TASK BRIEF: Every line of the records that holds the word "screenshot" should be copied.
(Beginning of INFORMATION PROVIDED)
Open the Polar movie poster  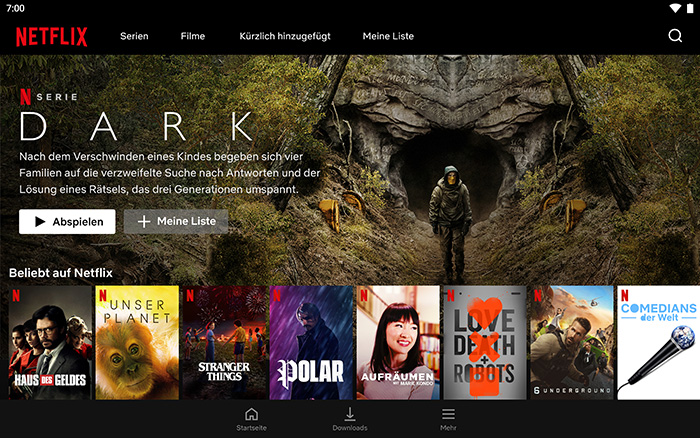tap(311, 342)
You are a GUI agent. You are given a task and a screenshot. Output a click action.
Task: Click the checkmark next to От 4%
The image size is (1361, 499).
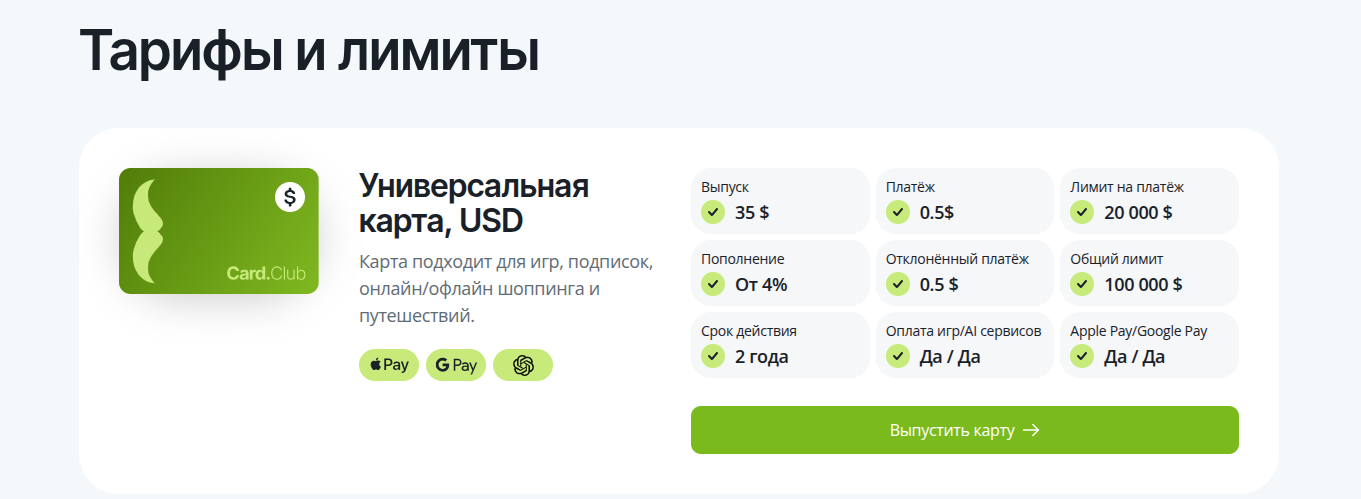(x=713, y=284)
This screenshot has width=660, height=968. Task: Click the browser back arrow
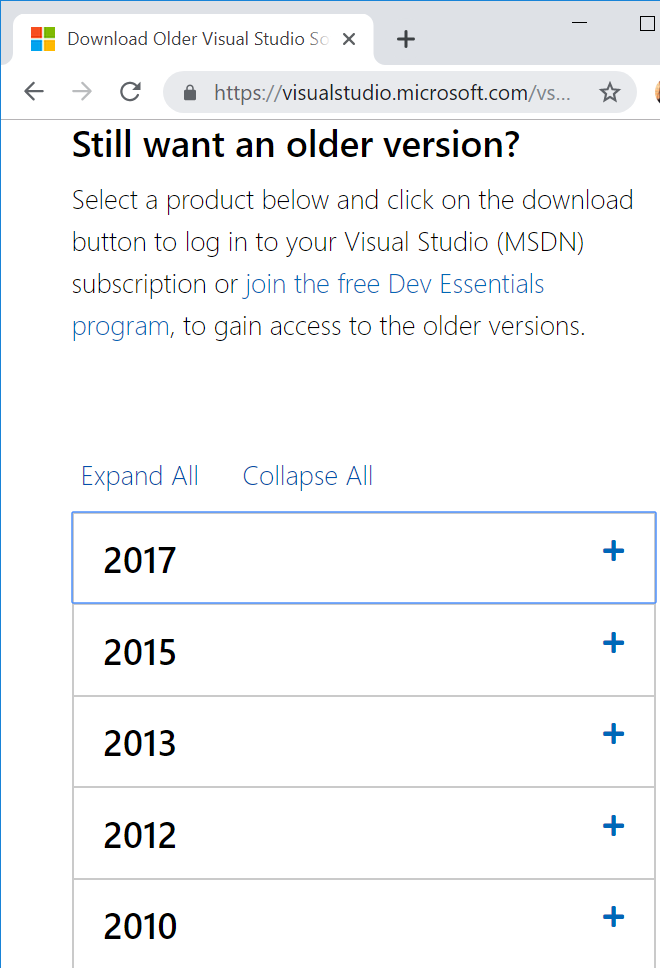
(End of INFORMATION PROVIDED)
ANSWER SPACE:
You are a GUI agent. You are given a task and a screenshot. Output a click action.
This screenshot has width=660, height=968. Task: Click the browser back arrow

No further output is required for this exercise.